Let $f : [0, 1] \to \mathbb{R}$, and continuous. The goal is to prove that there exists a $c$ in $[0, 1]$ such that
$$\int_{0}^{1}x^{4}f(x)\, dx = \dfrac{1}{5}f(c)$$
So far however, what I have is this. By MVT we have that $ \int_{0}^{1}x^{4}f(x)\,dx = (1 - 0) \cdot c^{4}f(c)$ for $c$ in $(0, 1)$, which is strictly less than $ f(c)$ for some $c$ in $[0, 1]$. This is just an inequality however and not the equality wanted, which is stronger. Are there any good hints for getting an actual equality?
Edit: as commenters here pointed out, this directly follows from a more general version of the mean value theorem.
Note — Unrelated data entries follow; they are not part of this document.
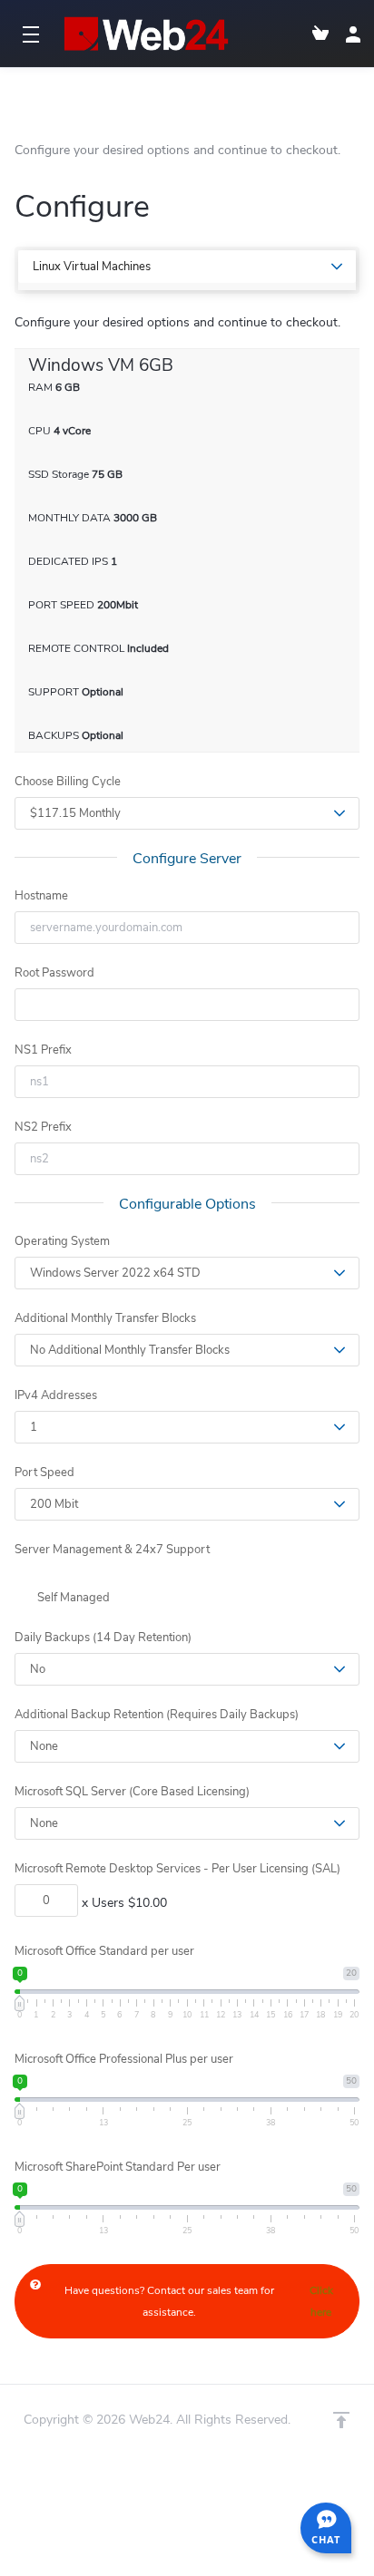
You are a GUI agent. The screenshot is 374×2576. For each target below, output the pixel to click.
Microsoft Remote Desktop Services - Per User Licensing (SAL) (177, 1869)
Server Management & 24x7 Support (112, 1549)
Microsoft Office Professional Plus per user (124, 2059)
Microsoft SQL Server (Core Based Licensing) (132, 1792)
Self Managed (72, 1597)
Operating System (62, 1241)
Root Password (54, 973)
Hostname (41, 896)
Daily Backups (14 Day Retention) (103, 1637)
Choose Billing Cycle (68, 781)
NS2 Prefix (43, 1127)
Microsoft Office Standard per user (104, 1951)
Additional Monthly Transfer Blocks (105, 1318)
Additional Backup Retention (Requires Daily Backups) (157, 1714)
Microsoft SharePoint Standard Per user (118, 2167)
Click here (321, 2301)
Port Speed (44, 1472)
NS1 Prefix (43, 1050)
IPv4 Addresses (56, 1395)
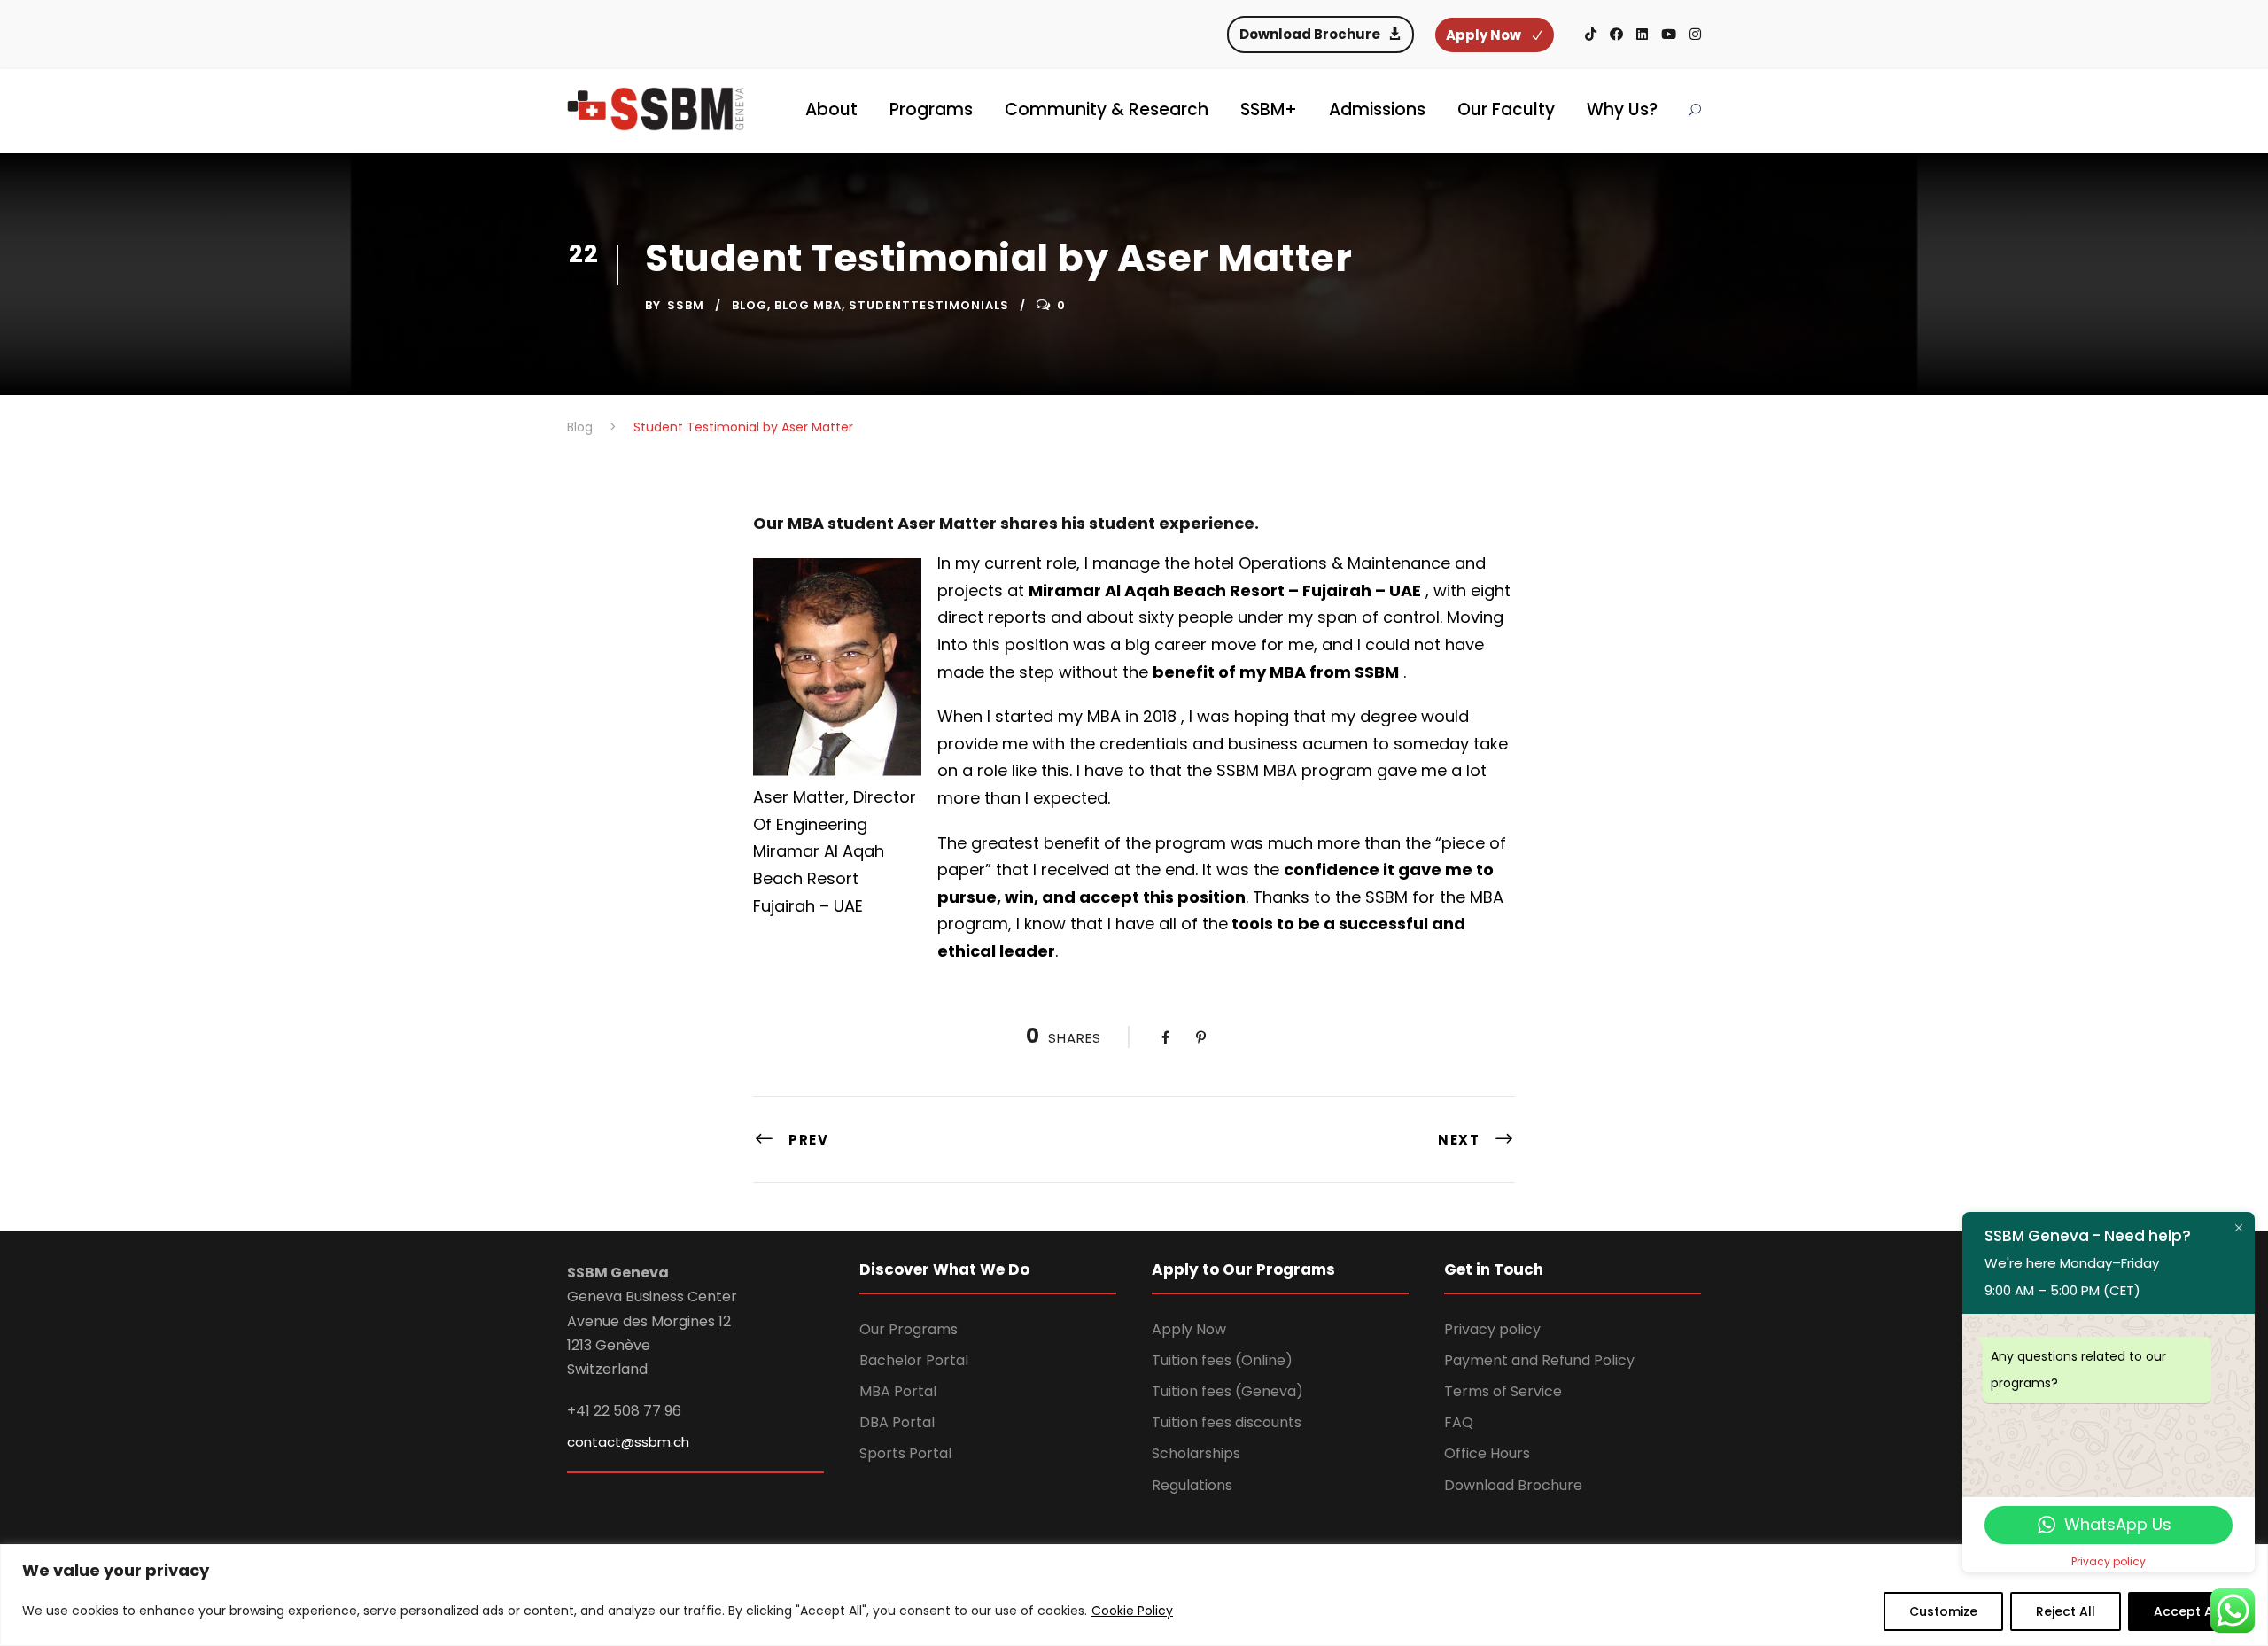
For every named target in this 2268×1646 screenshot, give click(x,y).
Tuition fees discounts (1226, 1422)
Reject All (2065, 1611)
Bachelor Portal (913, 1360)
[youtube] (1668, 34)
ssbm (685, 305)
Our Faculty (1506, 109)
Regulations (1192, 1485)
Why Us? (1622, 109)
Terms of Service (1503, 1391)
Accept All (2187, 1611)
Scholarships (1196, 1453)
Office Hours (1487, 1453)
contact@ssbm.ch (628, 1441)
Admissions (1377, 109)
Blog (749, 305)
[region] (1134, 1595)
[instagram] (1695, 34)
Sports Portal (905, 1453)
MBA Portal (897, 1391)
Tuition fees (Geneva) (1227, 1391)
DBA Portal (897, 1422)
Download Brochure (1513, 1485)
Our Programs (908, 1329)
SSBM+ (1268, 109)
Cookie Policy (1132, 1610)
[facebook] (1616, 34)
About (831, 109)
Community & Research (1106, 109)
But I am also interested in more elementary ways to prove it, possibly using other techniques like the intermediate value theorem.
Assume $f(x)\not\equiv 0$. Consider $g(x)=\int_0^1 y^4\left[f(y)-f(x)\right]dy$. Since $\{f(x):x\in[0,1]\}$ is compact, its maximum and minimum are attained at two (not necessarily unique) points $x_\text{max}$ and $x_\text{min}$, respectively. The function $g(x)$ is continuous and we have $$ { g(x_\text{min})<0\quad,\quad g(x_\text{max})>0. } $$Therefore, there exists a $c\in [x_\text{min},x_\text{max}]$ such that $g(c)=0$. This proves what we wanted.